Research in computational biology includes quantitative modeling of biological processes at the molecular, cellular, and organ level. Bioinformatics research on cellular genomic, proteomic, and metabolomic responses to interventions is done in association with scientists at Wright- Patterson Air Force base and other departments at Wright State University

Research into the physics of the earth is conducted in cooperation with the department of Earth and Environmental Sciences and the Environmental Science Ph.D. program. Subjects addressed include multi-phase flow in porous media, optical and transport properties of real media, sediment transport in turbulent flow, and coupled ocean-atmospheric phenomena. In a broader sense this research addresses the questions of the relative roles of non-linear physics, stochastic forcing, and heterogeneous surroundings in fundamental natural phenomena. Research in atmospheric physics includes the physics, chemistry, and evolution of planetary atmospheres. Mathematical and computational methods are used, utilizing data from satellites and planetary probes to construct models of planetary atmospheres, including the earth’s atmosphere.

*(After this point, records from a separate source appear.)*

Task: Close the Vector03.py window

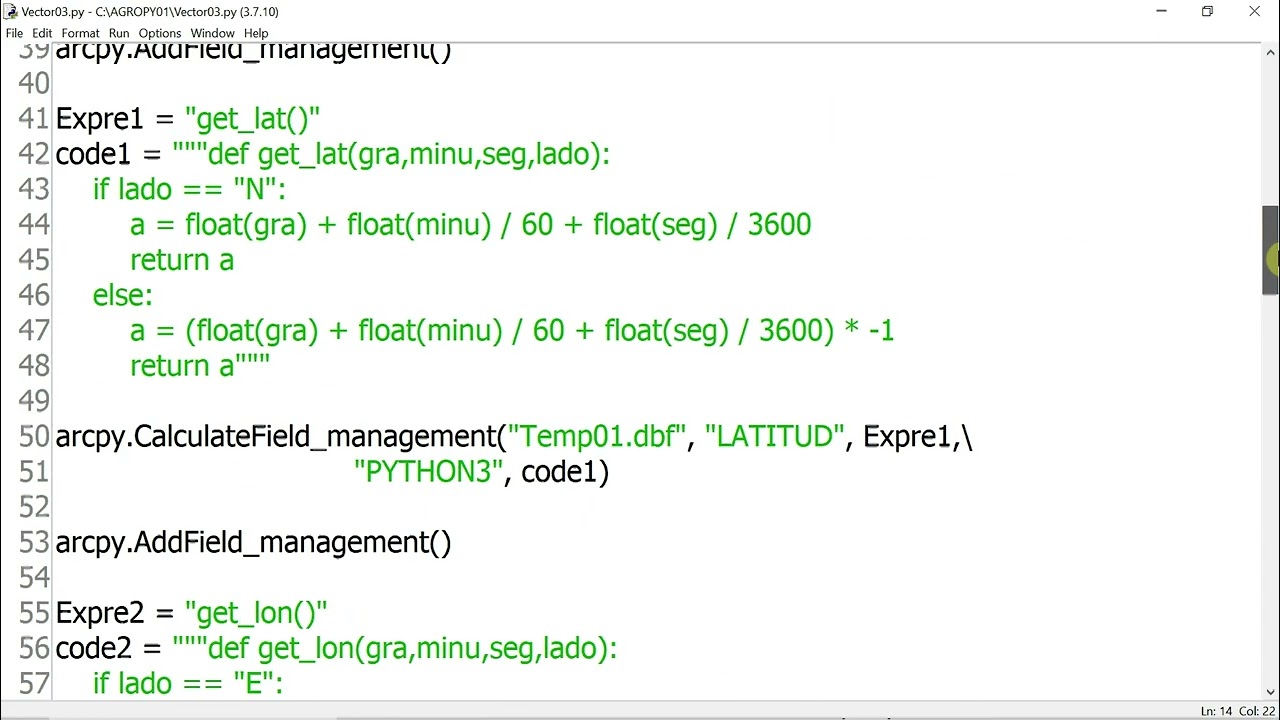Action: pyautogui.click(x=1255, y=12)
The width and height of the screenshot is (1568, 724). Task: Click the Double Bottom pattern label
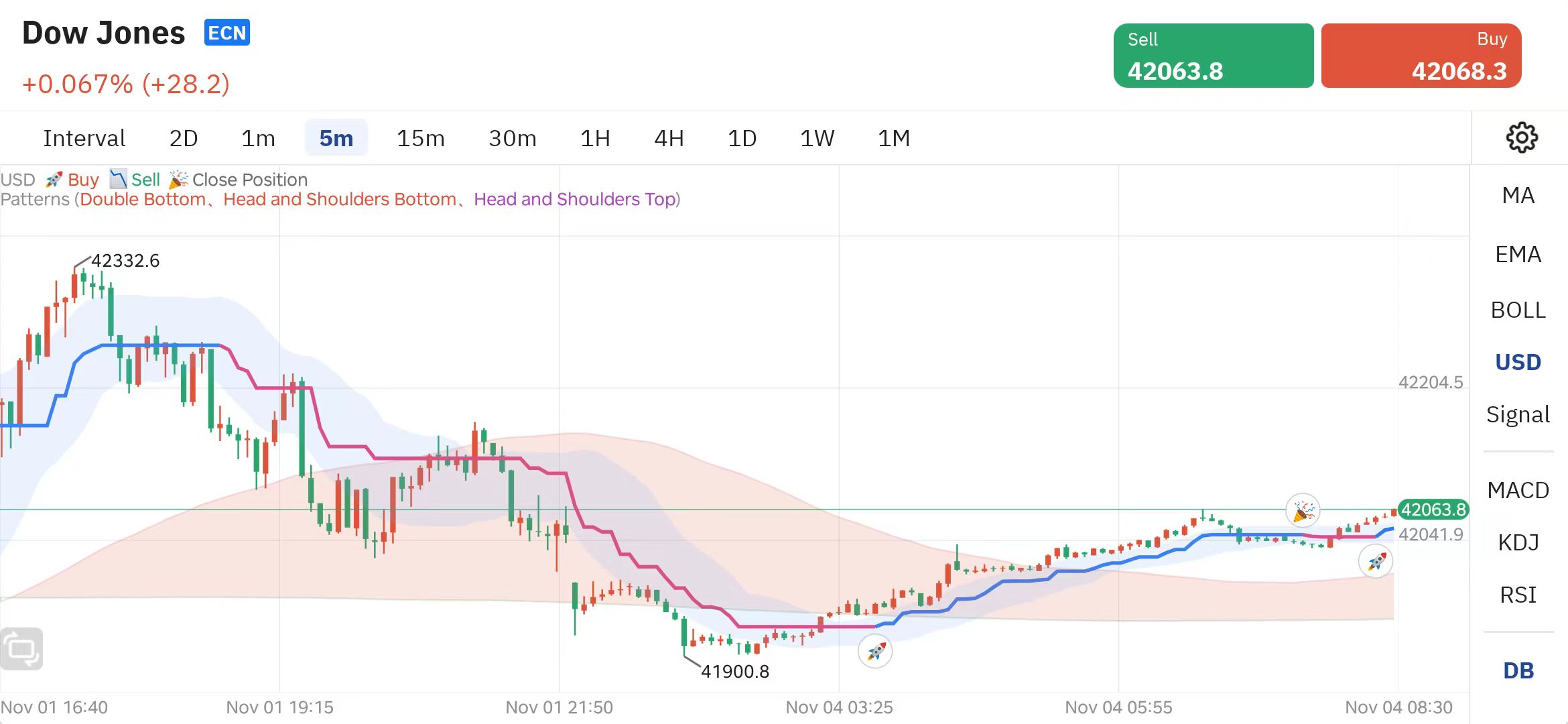[x=142, y=199]
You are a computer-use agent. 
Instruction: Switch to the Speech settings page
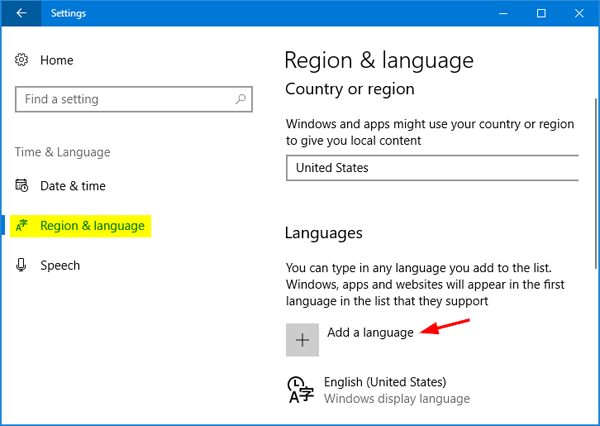60,266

Research in physics education encompasses undergraduate physics curriculum and in-service teacher professional development. Research on undergraduate physics curriculum includes the development of courses for both pre-service teachers and undergraduate science majors and the study of the effectiveness of these courses at increasing student understanding and retention. Research focusing on in-service teachers involves the development of professional development programs and the study of their effectiveness at instilling best teaching practices in the K-12 classroom and subsequent student achievement.